> Task objective
Repeat each entry. Keep every line exactly as it is.

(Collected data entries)
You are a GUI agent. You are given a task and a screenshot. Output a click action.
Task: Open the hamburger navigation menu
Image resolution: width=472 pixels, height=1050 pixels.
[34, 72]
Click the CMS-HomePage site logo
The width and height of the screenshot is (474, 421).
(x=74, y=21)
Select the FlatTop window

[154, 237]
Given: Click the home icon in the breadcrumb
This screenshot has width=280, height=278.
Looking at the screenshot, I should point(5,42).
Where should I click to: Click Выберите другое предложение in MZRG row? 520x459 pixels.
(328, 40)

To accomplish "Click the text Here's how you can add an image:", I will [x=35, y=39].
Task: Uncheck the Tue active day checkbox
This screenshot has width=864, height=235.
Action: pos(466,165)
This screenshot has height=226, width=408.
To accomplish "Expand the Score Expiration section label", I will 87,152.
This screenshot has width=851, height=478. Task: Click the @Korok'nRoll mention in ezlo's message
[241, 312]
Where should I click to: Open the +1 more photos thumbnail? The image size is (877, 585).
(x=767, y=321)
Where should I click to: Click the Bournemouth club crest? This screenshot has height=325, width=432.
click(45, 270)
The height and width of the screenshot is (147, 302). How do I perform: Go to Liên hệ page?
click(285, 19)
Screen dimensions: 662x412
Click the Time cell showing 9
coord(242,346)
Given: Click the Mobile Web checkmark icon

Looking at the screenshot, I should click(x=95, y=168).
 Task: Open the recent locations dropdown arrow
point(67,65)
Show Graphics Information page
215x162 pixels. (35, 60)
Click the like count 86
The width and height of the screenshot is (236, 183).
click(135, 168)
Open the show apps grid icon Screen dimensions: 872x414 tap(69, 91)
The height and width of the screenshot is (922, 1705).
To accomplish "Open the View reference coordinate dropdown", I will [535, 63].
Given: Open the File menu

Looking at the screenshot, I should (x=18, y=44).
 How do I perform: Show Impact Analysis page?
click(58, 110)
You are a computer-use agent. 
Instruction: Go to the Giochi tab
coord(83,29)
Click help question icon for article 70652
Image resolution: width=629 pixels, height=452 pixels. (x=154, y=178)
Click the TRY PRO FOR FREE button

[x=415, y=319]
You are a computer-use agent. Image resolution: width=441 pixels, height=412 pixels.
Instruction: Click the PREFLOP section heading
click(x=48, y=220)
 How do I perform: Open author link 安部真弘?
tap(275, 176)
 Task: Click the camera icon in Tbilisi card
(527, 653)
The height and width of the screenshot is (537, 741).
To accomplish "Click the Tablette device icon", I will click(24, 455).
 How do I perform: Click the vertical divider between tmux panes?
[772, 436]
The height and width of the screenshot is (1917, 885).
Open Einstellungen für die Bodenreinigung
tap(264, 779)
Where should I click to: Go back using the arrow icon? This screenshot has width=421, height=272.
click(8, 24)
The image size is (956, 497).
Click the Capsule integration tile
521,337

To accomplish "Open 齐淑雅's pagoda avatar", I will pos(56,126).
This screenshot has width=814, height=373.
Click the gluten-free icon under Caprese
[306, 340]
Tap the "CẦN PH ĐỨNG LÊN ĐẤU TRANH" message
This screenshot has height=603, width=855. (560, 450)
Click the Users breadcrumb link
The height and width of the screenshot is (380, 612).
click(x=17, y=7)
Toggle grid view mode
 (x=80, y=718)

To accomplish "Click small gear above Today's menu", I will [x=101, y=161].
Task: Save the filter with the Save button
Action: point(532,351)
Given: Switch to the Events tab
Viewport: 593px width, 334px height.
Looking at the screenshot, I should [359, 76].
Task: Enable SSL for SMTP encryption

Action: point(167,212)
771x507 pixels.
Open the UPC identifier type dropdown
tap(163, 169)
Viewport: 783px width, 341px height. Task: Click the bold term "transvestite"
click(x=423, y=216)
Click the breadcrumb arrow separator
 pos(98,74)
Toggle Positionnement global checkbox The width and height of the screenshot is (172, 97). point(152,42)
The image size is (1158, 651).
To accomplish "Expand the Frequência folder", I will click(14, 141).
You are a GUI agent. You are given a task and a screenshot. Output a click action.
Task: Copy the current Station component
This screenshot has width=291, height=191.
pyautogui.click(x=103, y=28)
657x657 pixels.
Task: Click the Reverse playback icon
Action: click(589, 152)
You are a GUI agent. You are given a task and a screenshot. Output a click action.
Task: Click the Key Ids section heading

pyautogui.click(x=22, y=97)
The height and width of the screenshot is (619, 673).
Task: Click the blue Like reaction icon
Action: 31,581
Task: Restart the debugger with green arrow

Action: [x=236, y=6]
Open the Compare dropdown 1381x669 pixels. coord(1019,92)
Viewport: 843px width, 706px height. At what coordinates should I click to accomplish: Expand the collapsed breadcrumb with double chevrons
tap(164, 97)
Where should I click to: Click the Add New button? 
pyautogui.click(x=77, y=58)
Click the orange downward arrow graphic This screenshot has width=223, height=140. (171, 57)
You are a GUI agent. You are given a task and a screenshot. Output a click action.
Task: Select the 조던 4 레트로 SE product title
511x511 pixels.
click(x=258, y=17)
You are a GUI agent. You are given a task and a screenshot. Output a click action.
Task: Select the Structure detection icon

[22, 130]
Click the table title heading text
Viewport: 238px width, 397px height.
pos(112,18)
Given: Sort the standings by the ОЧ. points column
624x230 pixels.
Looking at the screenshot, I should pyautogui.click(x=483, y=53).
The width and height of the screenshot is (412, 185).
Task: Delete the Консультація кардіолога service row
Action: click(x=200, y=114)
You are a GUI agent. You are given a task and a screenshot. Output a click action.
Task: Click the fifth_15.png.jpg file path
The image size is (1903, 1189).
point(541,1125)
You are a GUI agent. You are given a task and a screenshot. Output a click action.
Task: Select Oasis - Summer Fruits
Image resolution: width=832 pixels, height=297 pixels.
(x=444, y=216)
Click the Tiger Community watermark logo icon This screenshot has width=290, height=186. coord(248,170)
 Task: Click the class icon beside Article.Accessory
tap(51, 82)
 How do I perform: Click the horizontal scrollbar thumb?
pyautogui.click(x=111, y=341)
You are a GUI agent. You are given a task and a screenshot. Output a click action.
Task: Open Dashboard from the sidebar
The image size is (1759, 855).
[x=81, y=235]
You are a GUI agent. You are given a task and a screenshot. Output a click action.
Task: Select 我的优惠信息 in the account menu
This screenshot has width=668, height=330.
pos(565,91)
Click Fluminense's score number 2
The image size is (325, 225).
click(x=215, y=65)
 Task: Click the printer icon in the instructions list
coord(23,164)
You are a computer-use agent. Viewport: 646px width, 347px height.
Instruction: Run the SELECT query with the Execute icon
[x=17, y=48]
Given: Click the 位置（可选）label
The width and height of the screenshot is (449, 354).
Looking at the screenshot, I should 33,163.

> Output of the exercise
You are a GUI agent. You are given a task and a screenshot. Output a click action.
Task: Open the hamburger navigation menu
Image resolution: width=472 pixels, height=1050 pixels.
[34, 72]
Click the CMS-HomePage site logo
The width and height of the screenshot is (474, 421).
(x=74, y=21)
Select the FlatTop window

[154, 237]
Given: Click the home icon in the breadcrumb
This screenshot has width=280, height=278.
Looking at the screenshot, I should point(5,42).
Where should I click to: Click Выберите другое предложение in MZRG row? 520x459 pixels.
(328, 40)

To accomplish "Click the text Here's how you can add an image:", I will [x=35, y=39].
Task: Uncheck the Tue active day checkbox
This screenshot has width=864, height=235.
Action: pos(466,165)
This screenshot has height=226, width=408.
To accomplish "Expand the Score Expiration section label", I will 87,152.
This screenshot has width=851, height=478. Task: Click the @Korok'nRoll mention in ezlo's message
[241, 312]
Where should I click to: Open the +1 more photos thumbnail? The image size is (877, 585).
(x=767, y=321)
Where should I click to: Click the Bournemouth club crest? This screenshot has height=325, width=432.
click(45, 270)
The height and width of the screenshot is (147, 302). How do I perform: Go to Liên hệ page?
click(285, 19)
Screen dimensions: 662x412
Click the Time cell showing 9
coord(242,346)
Given: Click the Mobile Web checkmark icon

Looking at the screenshot, I should click(x=95, y=168).
 Task: Open the recent locations dropdown arrow
point(67,65)
Show Graphics Information page
215x162 pixels. (35, 60)
Click the like count 86
The width and height of the screenshot is (236, 183).
click(135, 168)
Open the show apps grid icon Screen dimensions: 872x414 tap(69, 91)
The height and width of the screenshot is (922, 1705).
To accomplish "Open the View reference coordinate dropdown", I will [535, 63].
Given: Open the File menu

Looking at the screenshot, I should (x=18, y=44).
 How do I perform: Show Impact Analysis page?
click(58, 110)
You are a computer-use agent. 
Instruction: Go to the Giochi tab
coord(83,29)
Click help question icon for article 70652
Image resolution: width=629 pixels, height=452 pixels. (x=154, y=178)
Click the TRY PRO FOR FREE button

[x=415, y=319]
You are a computer-use agent. Image resolution: width=441 pixels, height=412 pixels.
Instruction: Click the PREFLOP section heading
click(x=48, y=220)
 How do I perform: Open author link 安部真弘?
tap(275, 176)
 Task: Click the camera icon in Tbilisi card
(527, 653)
The height and width of the screenshot is (537, 741).
To accomplish "Click the Tablette device icon", I will click(24, 455).
 How do I perform: Click the vertical divider between tmux panes?
[772, 436]
The height and width of the screenshot is (1917, 885).
Open Einstellungen für die Bodenreinigung
tap(264, 779)
Where should I click to: Go back using the arrow icon? This screenshot has width=421, height=272.
click(8, 24)
The image size is (956, 497).
Click the Capsule integration tile
521,337

To accomplish "Open 齐淑雅's pagoda avatar", I will pos(56,126).
This screenshot has width=814, height=373.
Click the gluten-free icon under Caprese
[306, 340]
Tap the "CẦN PH ĐỨNG LÊN ĐẤU TRANH" message
This screenshot has height=603, width=855. (560, 450)
Click the Users breadcrumb link
The height and width of the screenshot is (380, 612).
click(x=17, y=7)
Toggle grid view mode
 (x=80, y=718)

To accomplish "Click small gear above Today's menu", I will [x=101, y=161].
Task: Save the filter with the Save button
Action: point(532,351)
Given: Switch to the Events tab
Viewport: 593px width, 334px height.
Looking at the screenshot, I should [359, 76].
Task: Enable SSL for SMTP encryption

Action: point(167,212)
771x507 pixels.
Open the UPC identifier type dropdown
tap(163, 169)
Viewport: 783px width, 341px height. Task: Click the bold term "transvestite"
click(x=423, y=216)
Click the breadcrumb arrow separator
 pos(98,74)
Toggle Positionnement global checkbox The width and height of the screenshot is (172, 97). point(152,42)
The image size is (1158, 651).
To accomplish "Expand the Frequência folder", I will click(14, 141).
You are a GUI agent. You are given a task and a screenshot. Output a click action.
Task: Copy the current Station component
This screenshot has width=291, height=191.
pyautogui.click(x=103, y=28)
657x657 pixels.
Task: Click the Reverse playback icon
Action: click(589, 152)
You are a GUI agent. You are given a task and a screenshot. Output a click action.
Task: Click the Key Ids section heading

pyautogui.click(x=22, y=97)
The height and width of the screenshot is (619, 673).
Task: Click the blue Like reaction icon
Action: 31,581
Task: Restart the debugger with green arrow

Action: [x=236, y=6]
Open the Compare dropdown 1381x669 pixels. coord(1019,92)
Viewport: 843px width, 706px height. At what coordinates should I click to accomplish: Expand the collapsed breadcrumb with double chevrons
tap(164, 97)
Where should I click to: Click the Add New button? 
pyautogui.click(x=77, y=58)
Click the orange downward arrow graphic This screenshot has width=223, height=140. (171, 57)
You are a GUI agent. You are given a task and a screenshot. Output a click action.
Task: Select the 조던 4 레트로 SE product title
511x511 pixels.
click(x=258, y=17)
You are a GUI agent. You are given a task and a screenshot. Output a click action.
Task: Select the Structure detection icon

[22, 130]
Click the table title heading text
Viewport: 238px width, 397px height.
pos(112,18)
Given: Sort the standings by the ОЧ. points column
624x230 pixels.
Looking at the screenshot, I should pyautogui.click(x=483, y=53).
The width and height of the screenshot is (412, 185).
Task: Delete the Консультація кардіолога service row
Action: click(x=200, y=114)
You are a GUI agent. You are given a task and a screenshot. Output a click action.
Task: Click the fifth_15.png.jpg file path
The image size is (1903, 1189).
point(541,1125)
You are a GUI agent. You are given a task and a screenshot. Output a click action.
Task: Select Oasis - Summer Fruits
Image resolution: width=832 pixels, height=297 pixels.
(x=444, y=216)
Click the Tiger Community watermark logo icon This screenshot has width=290, height=186. coord(248,170)
 Task: Click the class icon beside Article.Accessory
tap(51, 82)
 How do I perform: Click the horizontal scrollbar thumb?
pyautogui.click(x=111, y=341)
You are a GUI agent. You are given a task and a screenshot. Output a click action.
Task: Open Dashboard from the sidebar
The image size is (1759, 855).
[x=81, y=235]
You are a GUI agent. You are given a task and a screenshot. Output a click action.
Task: Select 我的优惠信息 in the account menu
This screenshot has width=668, height=330.
pos(565,91)
Click Fluminense's score number 2
The image size is (325, 225).
click(x=215, y=65)
 Task: Click the printer icon in the instructions list
coord(23,164)
You are a computer-use agent. Viewport: 646px width, 347px height.
Instruction: Run the SELECT query with the Execute icon
[x=17, y=48]
Given: Click the 位置（可选）label
The width and height of the screenshot is (449, 354).
Looking at the screenshot, I should 33,163.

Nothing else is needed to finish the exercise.